#### Estratto del testo

Questo corpo che, ancora oggi, è il più esposto alla società consumistica in ogni sua forma, in realtà è fortemente celato da un pudore così intimo e silenzioso esattamente come due secoli addietro. Ed è proprio lui che riesce a coglierci sempre di sorpresa, come e più della vita stessa, anche nelle imprevedibilità più dolorose, dove esso è in grado di adattarsi alle nuove situazioni, spesso non piacevoli, in modo da poter continuare a trarre profitto dall’esistenza.
Dai 12 agli 87 anni, il protagonista annota ogni giorno nel suo diario tutto ciò che riguarda il suo organismo, in un tragitto pieno di esplorazioni e adattamenti alla metamorfosi quotidiana che diviene così immediatamente percettibile nel susseguirsi dei cambiamenti solo superficialmente infinitesimali e lievi.
Un libro che è solo apparentemente materialista ma che in realtà è delicato e profondo perché ci riconduce ad una consapevolezza comune, a quella grande solitudine nella quale ognuno vive le sue intime esperienze senza esternazione alcuna ma con la perenne paura della morte, propria e di chi si ama.

########

Compiti da svolgere:
A) Riporta tali e quali le righe qui sotto, cominciando da quella che contiene "This screenshot has height=606, width=1288." e fermandoti dopo quella che contiene "pos(44,404)". Lascia fuori le immagini.
B) Per favore, scrivi il seguito della recensione sul diario del corpo, a partire dalla sua ultima frase.

#### Righe mostrate

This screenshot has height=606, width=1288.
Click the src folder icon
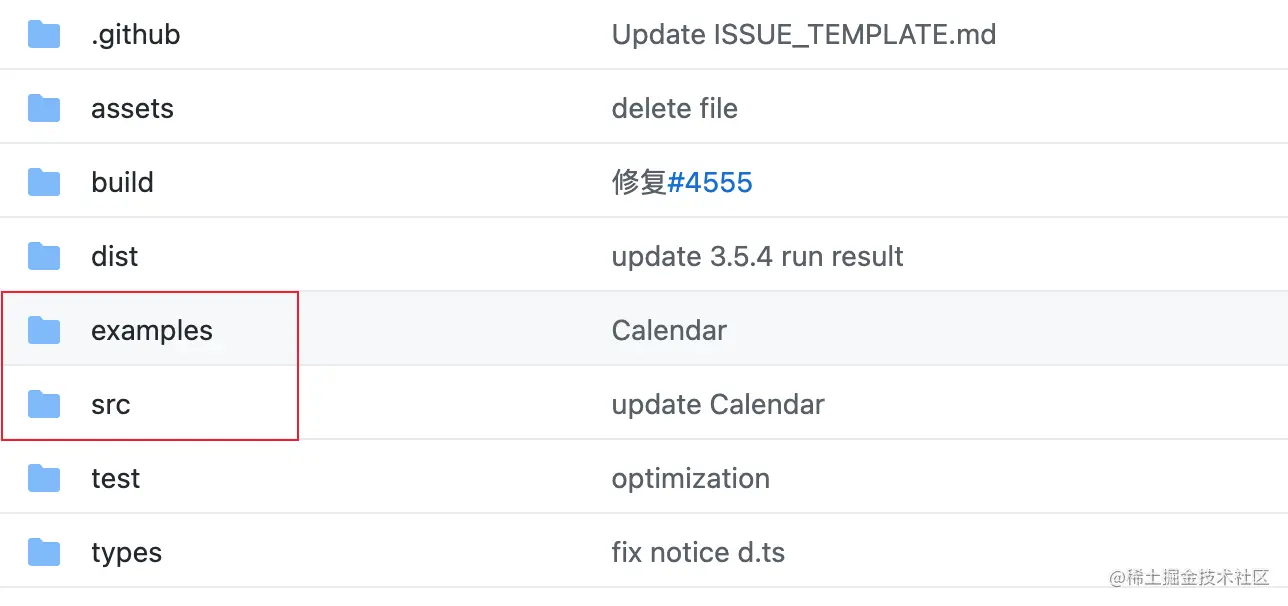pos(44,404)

########
#### Righe mostrate

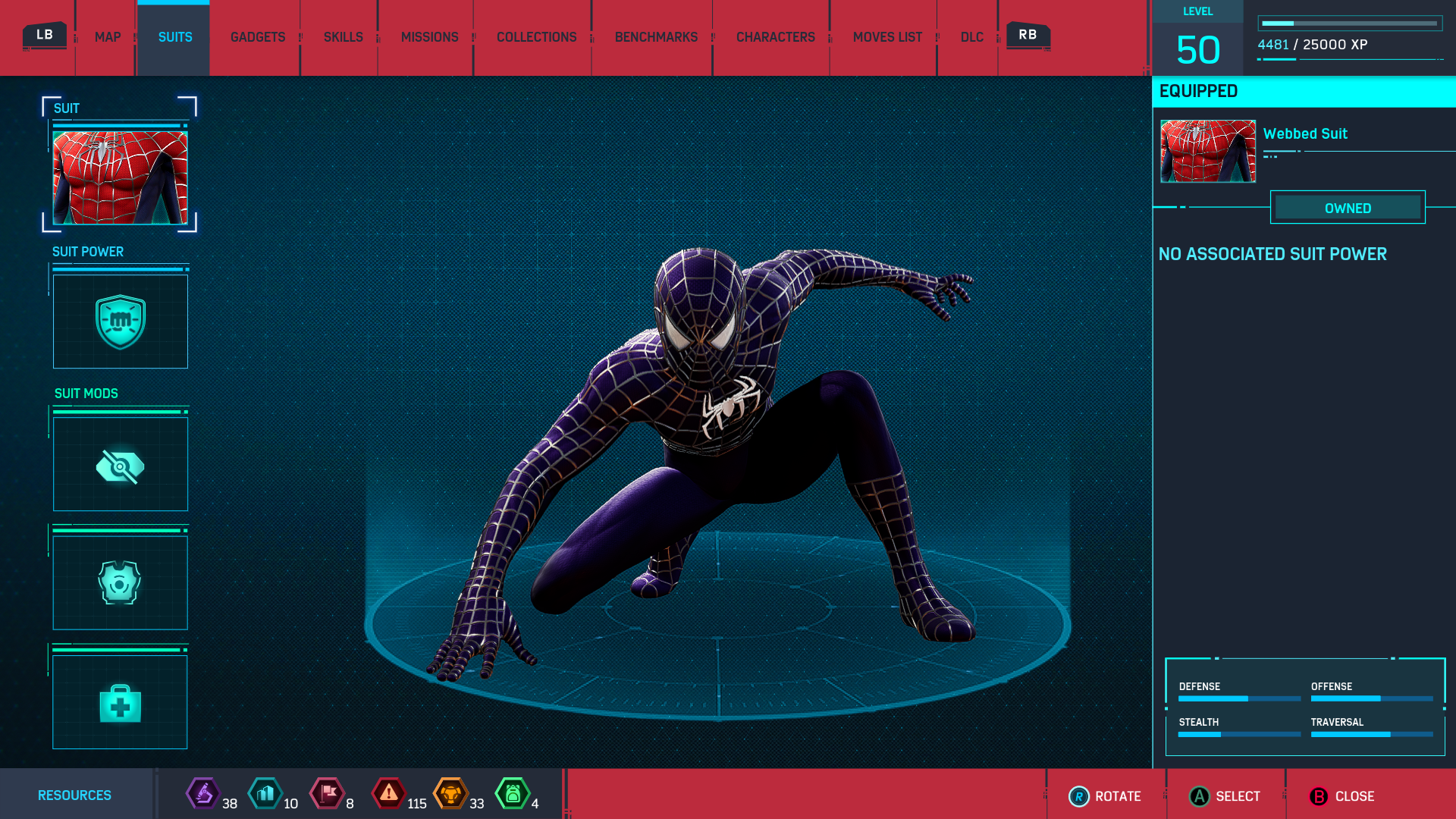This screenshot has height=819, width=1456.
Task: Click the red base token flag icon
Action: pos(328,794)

########

Risposte per compito:
A)
This screenshot has height=606, width=1288.
Click the src folder icon
pos(44,404)

B)
Non è solo la storia di un corpo ma di ogni essere umano, con i suoi toni intensi che salgono e scendono, con poche gioie e felicità che vengono ricordate in modo indelebile, con i grandi dolori, i fallimenti, le inquietudini e le angosce che ci si imprimono per sempre dentro e gridano, attraverso il corpo, le ferite dell’anima.
Da leggere come una cruda verità, diretta e disorientante, che non può non coinvolgere e nella quale è impossibile non riconoscersi mentre attraversiamo il percorso comune dell’esistenza.